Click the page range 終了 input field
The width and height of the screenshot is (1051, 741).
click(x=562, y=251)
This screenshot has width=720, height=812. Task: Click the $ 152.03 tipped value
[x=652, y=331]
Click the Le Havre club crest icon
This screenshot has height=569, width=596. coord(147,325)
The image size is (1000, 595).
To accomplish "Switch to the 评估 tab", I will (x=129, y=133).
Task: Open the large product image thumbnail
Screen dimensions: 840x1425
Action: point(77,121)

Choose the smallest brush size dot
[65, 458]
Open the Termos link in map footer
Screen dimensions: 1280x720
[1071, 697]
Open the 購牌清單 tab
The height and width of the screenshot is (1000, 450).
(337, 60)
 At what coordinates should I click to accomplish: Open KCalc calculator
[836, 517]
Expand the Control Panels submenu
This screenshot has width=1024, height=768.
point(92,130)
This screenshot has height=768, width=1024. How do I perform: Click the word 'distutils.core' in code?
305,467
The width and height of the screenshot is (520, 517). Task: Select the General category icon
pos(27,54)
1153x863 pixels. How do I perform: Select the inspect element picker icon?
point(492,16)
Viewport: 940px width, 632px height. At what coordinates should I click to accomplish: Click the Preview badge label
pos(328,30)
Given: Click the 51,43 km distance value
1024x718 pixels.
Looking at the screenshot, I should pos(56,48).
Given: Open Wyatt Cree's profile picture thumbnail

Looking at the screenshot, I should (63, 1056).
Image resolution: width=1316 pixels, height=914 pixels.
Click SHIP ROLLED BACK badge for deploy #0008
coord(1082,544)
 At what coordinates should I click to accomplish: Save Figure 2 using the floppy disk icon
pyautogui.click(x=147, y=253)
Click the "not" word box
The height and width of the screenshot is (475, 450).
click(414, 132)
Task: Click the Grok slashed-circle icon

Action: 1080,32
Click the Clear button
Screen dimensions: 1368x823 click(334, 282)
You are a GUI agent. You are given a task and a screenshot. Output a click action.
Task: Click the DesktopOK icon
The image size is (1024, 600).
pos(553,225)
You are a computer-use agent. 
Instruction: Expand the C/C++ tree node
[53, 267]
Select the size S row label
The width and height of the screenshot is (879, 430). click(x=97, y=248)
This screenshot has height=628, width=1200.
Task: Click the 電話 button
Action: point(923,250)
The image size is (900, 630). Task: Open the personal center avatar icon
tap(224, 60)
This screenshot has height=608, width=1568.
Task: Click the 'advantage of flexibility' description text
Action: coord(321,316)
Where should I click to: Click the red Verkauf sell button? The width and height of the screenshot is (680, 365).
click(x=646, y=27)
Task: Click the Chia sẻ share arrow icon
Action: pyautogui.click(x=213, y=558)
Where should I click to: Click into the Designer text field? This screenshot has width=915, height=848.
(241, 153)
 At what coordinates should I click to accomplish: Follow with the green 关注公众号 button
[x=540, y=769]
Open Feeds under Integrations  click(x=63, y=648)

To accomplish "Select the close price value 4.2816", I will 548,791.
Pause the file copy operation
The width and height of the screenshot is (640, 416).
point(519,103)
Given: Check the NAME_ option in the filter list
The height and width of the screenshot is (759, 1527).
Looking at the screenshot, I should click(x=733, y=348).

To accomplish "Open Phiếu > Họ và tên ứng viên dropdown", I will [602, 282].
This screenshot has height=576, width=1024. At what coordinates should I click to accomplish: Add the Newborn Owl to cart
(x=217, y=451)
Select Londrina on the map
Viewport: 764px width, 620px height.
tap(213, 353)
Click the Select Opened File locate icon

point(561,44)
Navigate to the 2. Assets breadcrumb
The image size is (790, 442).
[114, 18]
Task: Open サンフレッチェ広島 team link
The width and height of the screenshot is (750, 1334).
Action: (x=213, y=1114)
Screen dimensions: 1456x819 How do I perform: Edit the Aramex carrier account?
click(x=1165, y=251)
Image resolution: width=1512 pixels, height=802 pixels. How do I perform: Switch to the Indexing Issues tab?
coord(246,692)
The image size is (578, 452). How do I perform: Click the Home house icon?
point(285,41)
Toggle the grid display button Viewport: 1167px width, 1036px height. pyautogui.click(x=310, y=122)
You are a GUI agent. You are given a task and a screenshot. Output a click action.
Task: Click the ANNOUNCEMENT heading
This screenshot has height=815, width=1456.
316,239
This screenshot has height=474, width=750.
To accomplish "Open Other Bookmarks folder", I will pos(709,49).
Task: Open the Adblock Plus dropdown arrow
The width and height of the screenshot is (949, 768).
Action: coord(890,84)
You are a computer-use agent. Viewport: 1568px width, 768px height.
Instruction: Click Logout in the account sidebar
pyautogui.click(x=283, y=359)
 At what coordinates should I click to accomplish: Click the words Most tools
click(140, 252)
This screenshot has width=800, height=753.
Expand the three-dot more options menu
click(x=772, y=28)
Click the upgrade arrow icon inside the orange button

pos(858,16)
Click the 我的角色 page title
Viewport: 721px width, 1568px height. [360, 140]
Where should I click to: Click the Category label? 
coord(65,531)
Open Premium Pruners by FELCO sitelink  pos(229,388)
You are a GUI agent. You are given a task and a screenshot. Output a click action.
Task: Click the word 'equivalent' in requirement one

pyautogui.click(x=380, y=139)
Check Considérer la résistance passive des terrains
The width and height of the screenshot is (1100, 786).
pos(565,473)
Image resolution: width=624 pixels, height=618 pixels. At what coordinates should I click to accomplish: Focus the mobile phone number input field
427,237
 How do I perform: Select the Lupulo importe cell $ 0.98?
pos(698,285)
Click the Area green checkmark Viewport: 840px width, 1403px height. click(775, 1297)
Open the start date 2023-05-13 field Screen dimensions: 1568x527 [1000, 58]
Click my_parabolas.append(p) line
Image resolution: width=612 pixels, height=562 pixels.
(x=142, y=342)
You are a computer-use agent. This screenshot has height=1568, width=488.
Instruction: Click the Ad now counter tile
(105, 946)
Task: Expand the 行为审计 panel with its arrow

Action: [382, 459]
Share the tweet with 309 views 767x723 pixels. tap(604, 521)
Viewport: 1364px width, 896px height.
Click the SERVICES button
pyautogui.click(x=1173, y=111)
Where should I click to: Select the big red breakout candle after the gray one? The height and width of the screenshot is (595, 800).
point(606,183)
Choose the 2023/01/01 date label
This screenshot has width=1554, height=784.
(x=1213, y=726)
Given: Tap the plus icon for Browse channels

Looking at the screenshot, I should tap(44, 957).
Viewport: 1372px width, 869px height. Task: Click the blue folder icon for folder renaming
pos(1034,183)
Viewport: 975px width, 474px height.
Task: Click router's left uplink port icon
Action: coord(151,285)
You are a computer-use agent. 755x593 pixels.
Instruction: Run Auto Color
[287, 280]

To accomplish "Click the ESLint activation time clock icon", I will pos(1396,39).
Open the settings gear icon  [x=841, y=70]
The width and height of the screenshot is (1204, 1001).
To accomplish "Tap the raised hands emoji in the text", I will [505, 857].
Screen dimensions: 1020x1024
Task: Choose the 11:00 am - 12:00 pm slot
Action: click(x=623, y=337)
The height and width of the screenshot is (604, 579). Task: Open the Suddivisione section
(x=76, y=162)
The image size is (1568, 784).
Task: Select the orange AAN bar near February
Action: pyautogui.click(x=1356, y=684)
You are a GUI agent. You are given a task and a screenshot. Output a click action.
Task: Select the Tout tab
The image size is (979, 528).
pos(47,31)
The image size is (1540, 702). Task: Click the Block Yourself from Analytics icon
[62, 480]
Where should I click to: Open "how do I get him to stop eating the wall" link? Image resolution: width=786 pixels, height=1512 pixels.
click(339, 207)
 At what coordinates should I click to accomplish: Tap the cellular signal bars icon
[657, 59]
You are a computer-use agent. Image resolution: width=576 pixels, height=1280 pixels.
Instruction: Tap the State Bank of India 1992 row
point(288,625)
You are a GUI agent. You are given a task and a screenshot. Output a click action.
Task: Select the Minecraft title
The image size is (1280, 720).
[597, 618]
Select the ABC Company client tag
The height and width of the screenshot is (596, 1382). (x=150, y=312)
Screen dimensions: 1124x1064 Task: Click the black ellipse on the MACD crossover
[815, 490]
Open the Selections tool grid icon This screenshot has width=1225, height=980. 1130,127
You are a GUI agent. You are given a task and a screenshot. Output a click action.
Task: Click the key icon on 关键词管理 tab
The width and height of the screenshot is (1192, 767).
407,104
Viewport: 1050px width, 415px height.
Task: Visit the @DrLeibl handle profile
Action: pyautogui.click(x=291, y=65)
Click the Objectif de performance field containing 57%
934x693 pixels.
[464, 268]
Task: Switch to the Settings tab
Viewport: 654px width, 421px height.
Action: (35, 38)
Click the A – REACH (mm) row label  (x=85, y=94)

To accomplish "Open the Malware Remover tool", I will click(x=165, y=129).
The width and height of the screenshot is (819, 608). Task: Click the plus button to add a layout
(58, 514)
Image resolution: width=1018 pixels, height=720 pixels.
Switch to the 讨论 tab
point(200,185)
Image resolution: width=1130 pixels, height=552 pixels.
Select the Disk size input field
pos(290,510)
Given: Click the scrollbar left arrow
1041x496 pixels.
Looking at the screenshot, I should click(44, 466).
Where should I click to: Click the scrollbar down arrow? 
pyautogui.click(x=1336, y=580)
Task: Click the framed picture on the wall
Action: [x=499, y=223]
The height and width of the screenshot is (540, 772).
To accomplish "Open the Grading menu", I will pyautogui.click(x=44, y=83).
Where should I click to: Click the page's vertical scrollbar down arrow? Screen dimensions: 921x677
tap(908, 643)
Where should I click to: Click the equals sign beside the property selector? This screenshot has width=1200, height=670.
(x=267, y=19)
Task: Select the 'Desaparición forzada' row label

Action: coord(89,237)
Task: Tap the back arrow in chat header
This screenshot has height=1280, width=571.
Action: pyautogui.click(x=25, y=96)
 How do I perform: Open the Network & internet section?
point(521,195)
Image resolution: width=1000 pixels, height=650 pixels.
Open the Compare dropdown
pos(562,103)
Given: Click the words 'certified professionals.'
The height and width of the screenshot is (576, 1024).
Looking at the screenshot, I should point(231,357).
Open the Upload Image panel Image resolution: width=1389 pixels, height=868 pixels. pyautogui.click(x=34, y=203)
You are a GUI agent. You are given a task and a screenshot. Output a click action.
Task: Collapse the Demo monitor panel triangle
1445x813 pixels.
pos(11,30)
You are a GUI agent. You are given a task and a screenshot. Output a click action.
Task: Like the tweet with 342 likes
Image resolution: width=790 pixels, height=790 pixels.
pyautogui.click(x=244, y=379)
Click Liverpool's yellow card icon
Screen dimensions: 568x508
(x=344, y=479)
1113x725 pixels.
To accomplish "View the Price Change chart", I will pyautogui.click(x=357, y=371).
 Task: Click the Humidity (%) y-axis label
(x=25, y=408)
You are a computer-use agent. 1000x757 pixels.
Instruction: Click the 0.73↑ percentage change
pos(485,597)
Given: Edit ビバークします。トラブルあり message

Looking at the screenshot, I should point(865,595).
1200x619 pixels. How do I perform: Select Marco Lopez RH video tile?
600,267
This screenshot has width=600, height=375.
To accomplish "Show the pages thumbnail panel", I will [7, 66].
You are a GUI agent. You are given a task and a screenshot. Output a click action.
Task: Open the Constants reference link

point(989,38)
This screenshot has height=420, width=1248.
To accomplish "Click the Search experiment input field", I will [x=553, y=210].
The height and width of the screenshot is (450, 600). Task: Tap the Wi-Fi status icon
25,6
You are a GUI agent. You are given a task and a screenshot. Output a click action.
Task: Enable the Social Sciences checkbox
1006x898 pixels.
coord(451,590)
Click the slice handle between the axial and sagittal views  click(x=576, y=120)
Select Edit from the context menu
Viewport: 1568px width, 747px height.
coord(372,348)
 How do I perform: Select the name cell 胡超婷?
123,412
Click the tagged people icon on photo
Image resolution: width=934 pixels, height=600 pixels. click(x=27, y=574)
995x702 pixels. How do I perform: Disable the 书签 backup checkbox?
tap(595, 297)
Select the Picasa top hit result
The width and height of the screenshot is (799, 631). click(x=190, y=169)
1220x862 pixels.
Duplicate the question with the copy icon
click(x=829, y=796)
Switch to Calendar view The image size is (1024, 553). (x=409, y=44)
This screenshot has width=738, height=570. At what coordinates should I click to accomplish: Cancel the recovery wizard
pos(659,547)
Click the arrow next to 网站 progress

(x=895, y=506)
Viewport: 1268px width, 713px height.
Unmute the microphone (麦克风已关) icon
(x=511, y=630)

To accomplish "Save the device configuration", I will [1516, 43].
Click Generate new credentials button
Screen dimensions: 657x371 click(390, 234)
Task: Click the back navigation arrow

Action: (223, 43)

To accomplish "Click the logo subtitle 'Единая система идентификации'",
--------------------------------
Copy out the lines from the line containing "1220x862 pixels." to the end of the listing above, without alteration.

## [ANSWER FOR THIS EXERCISE]
1220x862 pixels.
Duplicate the question with the copy icon
click(x=829, y=796)
Switch to Calendar view The image size is (1024, 553). (x=409, y=44)
This screenshot has width=738, height=570. At what coordinates should I click to accomplish: Cancel the recovery wizard
pos(659,547)
Click the arrow next to 网站 progress

(x=895, y=506)
Viewport: 1268px width, 713px height.
Unmute the microphone (麦克风已关) icon
(x=511, y=630)

To accomplish "Save the device configuration", I will [1516, 43].
Click Generate new credentials button
Screen dimensions: 657x371 click(390, 234)
Task: Click the back navigation arrow

Action: (223, 43)

To accomplish "Click the logo subtitle 'Единая система идентификации'",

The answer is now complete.